Top of Extracted records

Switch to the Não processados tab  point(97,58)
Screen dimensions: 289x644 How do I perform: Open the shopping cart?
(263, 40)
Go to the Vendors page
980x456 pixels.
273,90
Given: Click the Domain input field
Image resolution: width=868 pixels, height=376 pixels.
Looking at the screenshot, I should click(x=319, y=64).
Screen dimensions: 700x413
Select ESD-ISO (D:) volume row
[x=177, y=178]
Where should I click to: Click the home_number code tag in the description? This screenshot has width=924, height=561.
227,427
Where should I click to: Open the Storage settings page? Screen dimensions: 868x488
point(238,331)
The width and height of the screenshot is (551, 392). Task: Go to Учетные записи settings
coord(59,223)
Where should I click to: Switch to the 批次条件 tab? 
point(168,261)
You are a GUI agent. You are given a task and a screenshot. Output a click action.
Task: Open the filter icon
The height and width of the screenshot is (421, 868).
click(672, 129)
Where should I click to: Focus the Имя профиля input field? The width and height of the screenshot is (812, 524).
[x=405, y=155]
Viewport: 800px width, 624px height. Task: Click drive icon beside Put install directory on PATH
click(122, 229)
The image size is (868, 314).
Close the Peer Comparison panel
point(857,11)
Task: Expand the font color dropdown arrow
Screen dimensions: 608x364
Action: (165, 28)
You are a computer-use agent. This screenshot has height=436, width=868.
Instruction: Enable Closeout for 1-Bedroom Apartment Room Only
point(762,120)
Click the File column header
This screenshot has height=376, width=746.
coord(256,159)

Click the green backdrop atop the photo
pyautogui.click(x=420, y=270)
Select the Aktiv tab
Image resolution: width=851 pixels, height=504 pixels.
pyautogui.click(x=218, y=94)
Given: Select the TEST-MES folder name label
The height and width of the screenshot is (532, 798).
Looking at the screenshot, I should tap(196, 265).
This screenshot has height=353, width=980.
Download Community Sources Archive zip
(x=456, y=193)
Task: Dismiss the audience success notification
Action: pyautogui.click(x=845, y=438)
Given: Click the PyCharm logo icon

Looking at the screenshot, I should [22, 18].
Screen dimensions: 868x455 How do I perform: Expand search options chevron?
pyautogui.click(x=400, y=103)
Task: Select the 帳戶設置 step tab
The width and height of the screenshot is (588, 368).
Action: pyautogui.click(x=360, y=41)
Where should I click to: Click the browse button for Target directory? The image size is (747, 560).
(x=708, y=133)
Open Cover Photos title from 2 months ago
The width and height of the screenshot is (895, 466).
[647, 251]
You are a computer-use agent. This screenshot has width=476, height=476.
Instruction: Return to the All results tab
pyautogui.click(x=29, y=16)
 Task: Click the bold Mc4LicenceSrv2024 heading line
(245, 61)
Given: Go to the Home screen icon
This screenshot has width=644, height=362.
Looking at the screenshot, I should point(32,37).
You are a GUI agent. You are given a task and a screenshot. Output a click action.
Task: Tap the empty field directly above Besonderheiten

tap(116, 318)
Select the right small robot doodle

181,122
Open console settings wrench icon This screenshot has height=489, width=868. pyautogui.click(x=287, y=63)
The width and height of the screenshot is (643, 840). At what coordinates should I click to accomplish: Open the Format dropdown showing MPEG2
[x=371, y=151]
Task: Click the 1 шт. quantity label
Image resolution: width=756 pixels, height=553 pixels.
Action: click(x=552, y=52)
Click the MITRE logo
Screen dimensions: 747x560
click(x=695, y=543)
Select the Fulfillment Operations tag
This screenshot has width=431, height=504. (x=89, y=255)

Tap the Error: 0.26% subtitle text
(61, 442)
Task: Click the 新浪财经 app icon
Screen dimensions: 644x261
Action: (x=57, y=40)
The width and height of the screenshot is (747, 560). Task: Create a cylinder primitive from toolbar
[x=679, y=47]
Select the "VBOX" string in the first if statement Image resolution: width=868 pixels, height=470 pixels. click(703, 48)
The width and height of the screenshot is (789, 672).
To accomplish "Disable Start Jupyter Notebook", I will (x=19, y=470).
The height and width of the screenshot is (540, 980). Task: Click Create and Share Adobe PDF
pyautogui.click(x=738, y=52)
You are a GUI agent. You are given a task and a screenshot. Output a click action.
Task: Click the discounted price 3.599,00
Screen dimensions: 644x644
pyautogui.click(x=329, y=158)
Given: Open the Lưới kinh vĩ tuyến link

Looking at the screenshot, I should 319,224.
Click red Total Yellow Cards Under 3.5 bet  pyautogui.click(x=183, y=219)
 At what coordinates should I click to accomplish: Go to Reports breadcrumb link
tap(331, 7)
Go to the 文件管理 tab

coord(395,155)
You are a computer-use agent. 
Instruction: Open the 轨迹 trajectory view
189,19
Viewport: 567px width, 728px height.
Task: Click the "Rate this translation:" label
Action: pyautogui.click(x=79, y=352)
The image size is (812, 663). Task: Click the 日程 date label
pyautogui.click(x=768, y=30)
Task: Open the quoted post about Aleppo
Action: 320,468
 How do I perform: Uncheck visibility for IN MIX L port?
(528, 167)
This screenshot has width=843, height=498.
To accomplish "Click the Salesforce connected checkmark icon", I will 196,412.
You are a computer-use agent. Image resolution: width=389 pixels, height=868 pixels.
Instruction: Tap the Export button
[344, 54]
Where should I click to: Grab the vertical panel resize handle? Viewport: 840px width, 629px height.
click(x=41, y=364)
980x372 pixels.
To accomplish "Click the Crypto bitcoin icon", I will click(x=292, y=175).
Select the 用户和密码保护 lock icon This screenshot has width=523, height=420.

Bottom of Extracted records

→ **What is being asked**:
Would you write out all of the data exactly as given?

→ **Expected output**:
Switch to the Não processados tab  point(97,58)
Screen dimensions: 289x644 How do I perform: Open the shopping cart?
(263, 40)
Go to the Vendors page
980x456 pixels.
273,90
Given: Click the Domain input field
Image resolution: width=868 pixels, height=376 pixels.
Looking at the screenshot, I should click(x=319, y=64).
Screen dimensions: 700x413
Select ESD-ISO (D:) volume row
[x=177, y=178]
Where should I click to: Click the home_number code tag in the description? This screenshot has width=924, height=561.
227,427
Where should I click to: Open the Storage settings page? Screen dimensions: 868x488
point(238,331)
The width and height of the screenshot is (551, 392). Task: Go to Учетные записи settings
coord(59,223)
Where should I click to: Switch to the 批次条件 tab? 
point(168,261)
You are a GUI agent. You are given a task and a screenshot. Output a click action.
Task: Open the filter icon
The height and width of the screenshot is (421, 868).
click(672, 129)
Where should I click to: Focus the Имя профиля input field? The width and height of the screenshot is (812, 524).
[x=405, y=155]
Viewport: 800px width, 624px height. Task: Click drive icon beside Put install directory on PATH
click(122, 229)
The image size is (868, 314).
Close the Peer Comparison panel
point(857,11)
Task: Expand the font color dropdown arrow
Screen dimensions: 608x364
Action: (165, 28)
You are a computer-use agent. This screenshot has height=436, width=868.
Instruction: Enable Closeout for 1-Bedroom Apartment Room Only
point(762,120)
Click the File column header
This screenshot has height=376, width=746.
coord(256,159)

Click the green backdrop atop the photo
pyautogui.click(x=420, y=270)
Select the Aktiv tab
Image resolution: width=851 pixels, height=504 pixels.
pyautogui.click(x=218, y=94)
Given: Select the TEST-MES folder name label
The height and width of the screenshot is (532, 798).
Looking at the screenshot, I should tap(196, 265).
This screenshot has height=353, width=980.
Download Community Sources Archive zip
(x=456, y=193)
Task: Dismiss the audience success notification
Action: pyautogui.click(x=845, y=438)
Given: Click the PyCharm logo icon

Looking at the screenshot, I should [22, 18].
Screen dimensions: 868x455 How do I perform: Expand search options chevron?
pyautogui.click(x=400, y=103)
Task: Select the 帳戶設置 step tab
The width and height of the screenshot is (588, 368).
Action: pyautogui.click(x=360, y=41)
Where should I click to: Click the browse button for Target directory? The image size is (747, 560).
(x=708, y=133)
Open Cover Photos title from 2 months ago
The width and height of the screenshot is (895, 466).
[647, 251]
You are a computer-use agent. This screenshot has width=476, height=476.
Instruction: Return to the All results tab
pyautogui.click(x=29, y=16)
 Task: Click the bold Mc4LicenceSrv2024 heading line
(245, 61)
Given: Go to the Home screen icon
This screenshot has width=644, height=362.
Looking at the screenshot, I should point(32,37).
You are a GUI agent. You are given a task and a screenshot. Output a click action.
Task: Tap the empty field directly above Besonderheiten

tap(116, 318)
Select the right small robot doodle

181,122
Open console settings wrench icon This screenshot has height=489, width=868. pyautogui.click(x=287, y=63)
The width and height of the screenshot is (643, 840). At what coordinates should I click to accomplish: Open the Format dropdown showing MPEG2
[x=371, y=151]
Task: Click the 1 шт. quantity label
Image resolution: width=756 pixels, height=553 pixels.
Action: click(x=552, y=52)
Click the MITRE logo
Screen dimensions: 747x560
click(x=695, y=543)
Select the Fulfillment Operations tag
This screenshot has width=431, height=504. (x=89, y=255)

Tap the Error: 0.26% subtitle text
(61, 442)
Task: Click the 新浪财经 app icon
Screen dimensions: 644x261
Action: (x=57, y=40)
The width and height of the screenshot is (747, 560). Task: Create a cylinder primitive from toolbar
[x=679, y=47]
Select the "VBOX" string in the first if statement Image resolution: width=868 pixels, height=470 pixels. click(703, 48)
The width and height of the screenshot is (789, 672).
To accomplish "Disable Start Jupyter Notebook", I will (x=19, y=470).
The height and width of the screenshot is (540, 980). Task: Click Create and Share Adobe PDF
pyautogui.click(x=738, y=52)
You are a GUI agent. You are given a task and a screenshot. Output a click action.
Task: Click the discounted price 3.599,00
Screen dimensions: 644x644
pyautogui.click(x=329, y=158)
Given: Open the Lưới kinh vĩ tuyến link

Looking at the screenshot, I should 319,224.
Click red Total Yellow Cards Under 3.5 bet  pyautogui.click(x=183, y=219)
 At what coordinates should I click to accomplish: Go to Reports breadcrumb link
tap(331, 7)
Go to the 文件管理 tab

coord(395,155)
You are a computer-use agent. 
Instruction: Open the 轨迹 trajectory view
189,19
Viewport: 567px width, 728px height.
Task: Click the "Rate this translation:" label
Action: pyautogui.click(x=79, y=352)
The image size is (812, 663). Task: Click the 日程 date label
pyautogui.click(x=768, y=30)
Task: Open the quoted post about Aleppo
Action: 320,468
 How do I perform: Uncheck visibility for IN MIX L port?
(528, 167)
This screenshot has width=843, height=498.
To accomplish "Click the Salesforce connected checkmark icon", I will 196,412.
You are a computer-use agent. Image resolution: width=389 pixels, height=868 pixels.
Instruction: Tap the Export button
[344, 54]
Where should I click to: Grab the vertical panel resize handle? Viewport: 840px width, 629px height.
click(x=41, y=364)
980x372 pixels.
To accomplish "Click the Crypto bitcoin icon", I will click(x=292, y=175).
Select the 用户和密码保护 lock icon This screenshot has width=523, height=420.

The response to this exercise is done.